From collection to cultivation
It soon became clear that collecting natural seaweed alone is insufficient to meet this demand and shifted the focus of both scientists and companies towards seaweed cultivation. In Europe there are several existing commercial cultivation installations operating at varying scales and this number continues to increase. Controlled cultivation will guarantee a much more stable supply of biomass of consistent quality. It also offers the possibility to further develop and improve cultivars and the domestication of new species.

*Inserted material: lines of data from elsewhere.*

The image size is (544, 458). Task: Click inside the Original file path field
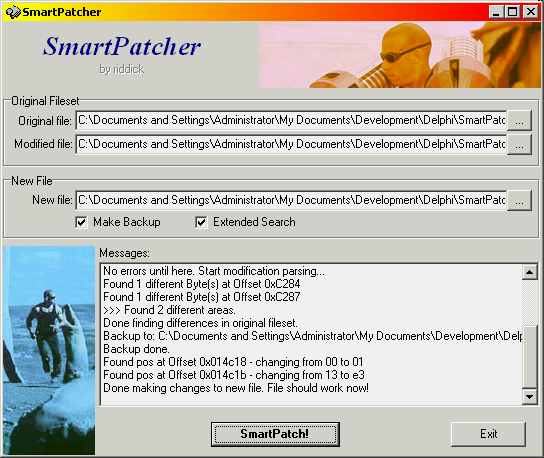point(291,120)
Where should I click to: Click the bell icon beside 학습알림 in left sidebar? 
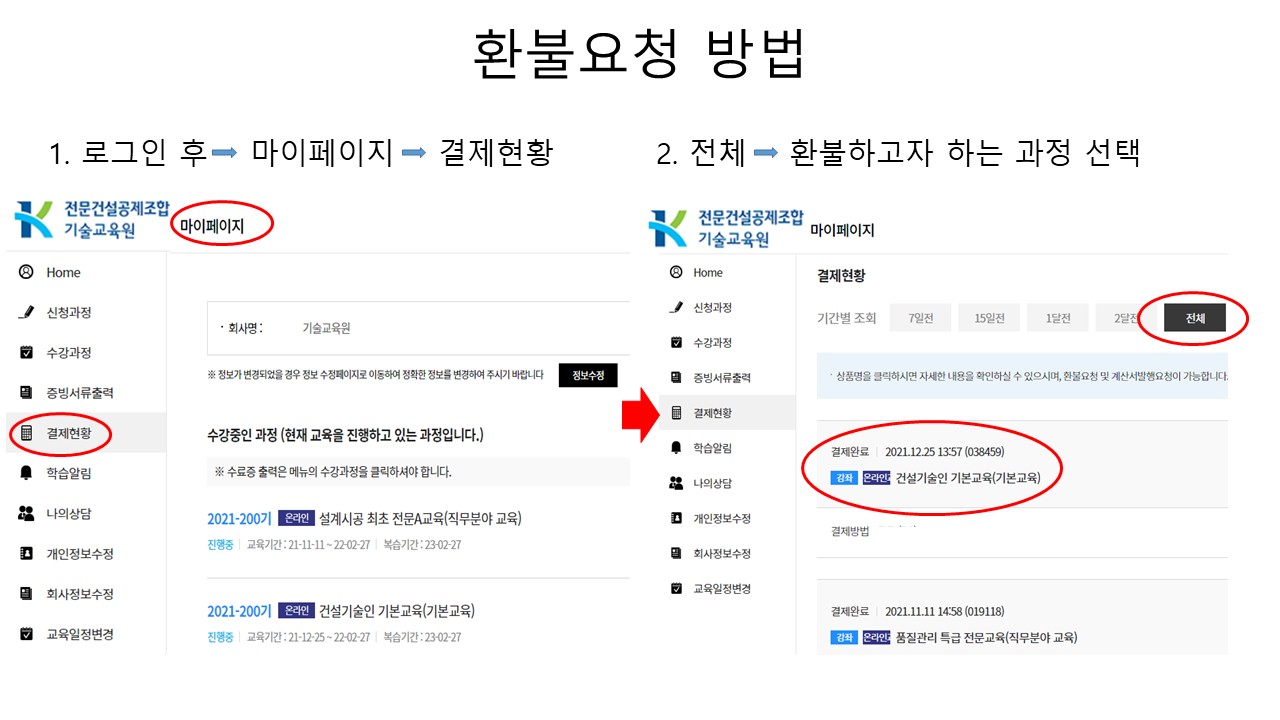(26, 473)
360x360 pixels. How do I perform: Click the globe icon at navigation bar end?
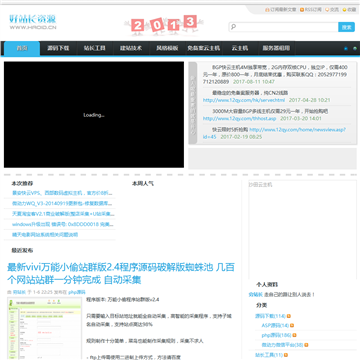355,48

Most recent scientific literature highlights the importance of the microbiome growing on the seaweed thalli for their growth and morphological development. Nevertheless, the extent of these relations and how these can be applied in seaweed cultivation is still poorly understood.
Seaweeds in the SIMBA project
It is precisely at this knowledge gap that SIMBA is intervening. Spanish partner CTAQUA intends to grow sea-lettuce in indoor cylinders, outdoor tanks and in former salt evaporation ponds with open exchange with natural seawater. In collaboration with WP3 leader NIOZ/NWO-I from the Netherlands, partners MATIS from Iceland and the University of Bielefeld in Germany, the development of the microbiome growing on the seaweed Thalli (the plant body of algae that has a simple structure that does not have specialised tissues typical of higher plants, such as a stem, leaves and conducting tissues) will be determined, to compare this among cultivation systems and to study its potential relation with seaweed growth rate and biochemical composition. The final goal is to come to a formulation of the optimal microbiome composition for sustainable Ulva production in outdoor tanks.
Where are we now, activities
Both indoor cultivation and outdoor pond cultivation are already operational at CTAQUA, in the south of Spain. In addition, an outdoor tank cultivation system (photos) has been set up and is currently being optimized and evaluated. Test samples will be taken of the microbial population growing on the seaweed surface as well as in the water to evaluate the draft protocols developed by the NIOZ. The testing period will be completed and evaluated by the end of this year (2019) and actual sampling will start next spring (2020).
Three main outputs (deliverables) are expected from this activity, including a taxonomic and functional description of macroalgae-associated microbiomes during a full growth season and the description of a microbial starter culture for the amendment to macroalgal cultivation. Results will be disseminated to the scientific community, interested companies, and other stakeholders. We expect that the results from these experiments will contribute to the expanding seaweed cultivation industry in Europe.
By: Erik Malta and Myriam Retamero, CTAQUA-Aquaculture Technological Centre, Spain.